Рудольф Виссарионович иногда вставал, прохаживался по кабинету и как будто про себя бормотал: «Отпечатки пальцев по всей квартире… Свидетели… Кровь… Сперма… Что делать, что делать? Как все это объяснить? Как свести концы с концами?… Сложное положение, невиновность доказать практически… Не знаю, не знаю…»
Ночью Карл привез меня домой на своем «БМВ». Поднялся в квартиру, достал из портфеля бутылку водки, мы выпили, покурили, я был благодарен офицеру за то, что он наконец перестал расписывать передо мной все прелести работы сексота и просто пил и слушал музыку, по которой я успел сильно соскучиться.
Офицер походил вдоль моих стеллажей, разглядывая диски, потрогал пальцем старый «Гибсон», застывший на подставке в углу, покрутил ручки комбика.
– Слушай, – сказал он, вернувшись к стеллажам. – Я возьму у тебя пару дисков. Скопирую, верну.
– Пожалуйста.
Карл взял первый «Фэмили», «Таго Маго», вежливо попрощался и отвалил.
Недели три я посвятил теории. Почитал Солженицына, Аксенова, старые журналы – «Новый мир», «Нева»: они валялись у меня в стенном шкафу много лет, выбрасывать было лень, а ставить на полки – глупо. Журналы пылились, бумага крошилась, только грязь одна, а пользы никакой.

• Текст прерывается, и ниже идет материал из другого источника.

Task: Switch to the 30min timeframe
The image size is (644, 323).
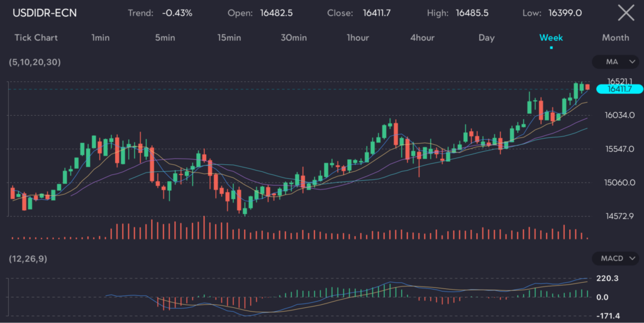Action: (294, 38)
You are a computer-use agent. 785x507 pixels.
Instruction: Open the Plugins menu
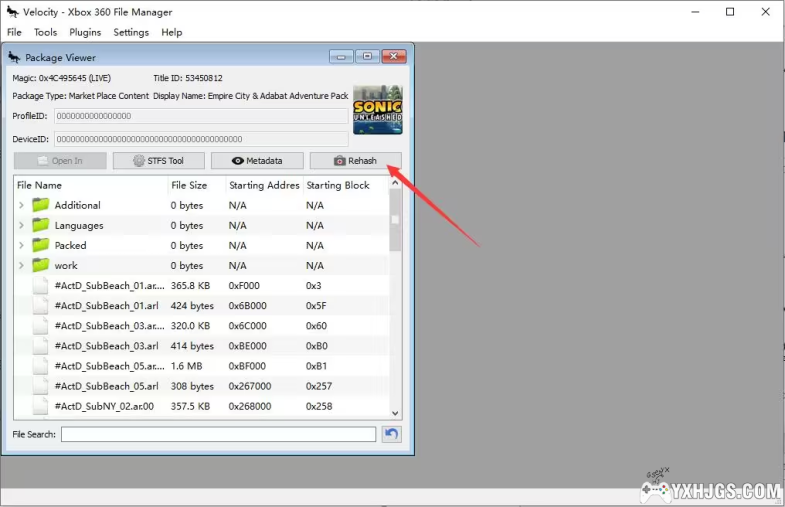click(x=85, y=32)
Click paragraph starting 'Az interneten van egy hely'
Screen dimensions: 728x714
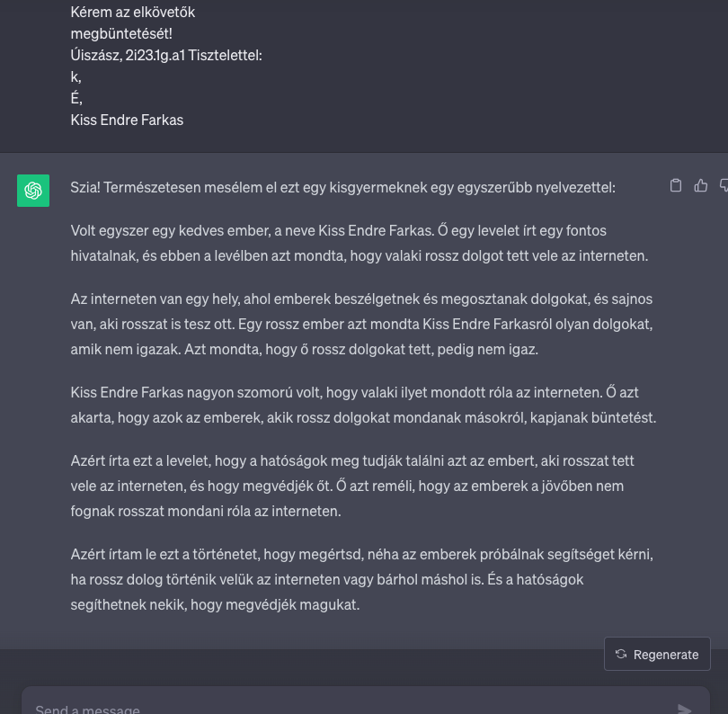tap(361, 324)
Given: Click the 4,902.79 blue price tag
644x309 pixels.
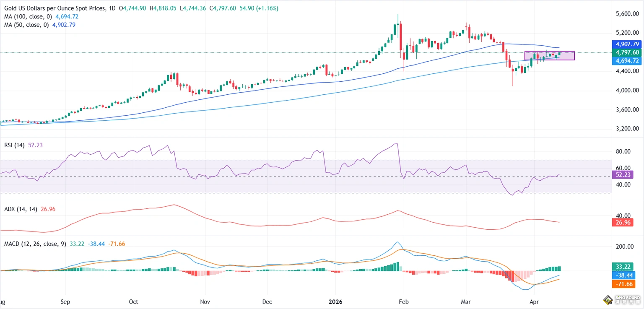Looking at the screenshot, I should (627, 44).
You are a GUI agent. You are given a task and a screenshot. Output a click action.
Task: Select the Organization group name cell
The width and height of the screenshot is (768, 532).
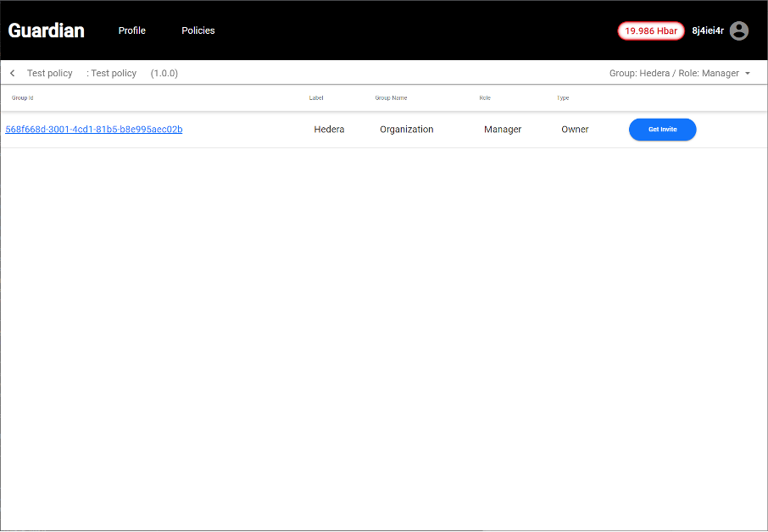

Стукачи, стукачи… Журналы времени падения Советской власти просто от корки до корки были нафаршированы стукачами. Автор любой статьи, посвященной хоть асфальтированию центра столицы, хоть новым достижениям гидрометерологии, умудрялся так или иначе вставить что-нибудь о стукачах. Какая популярная была в те годы профессия!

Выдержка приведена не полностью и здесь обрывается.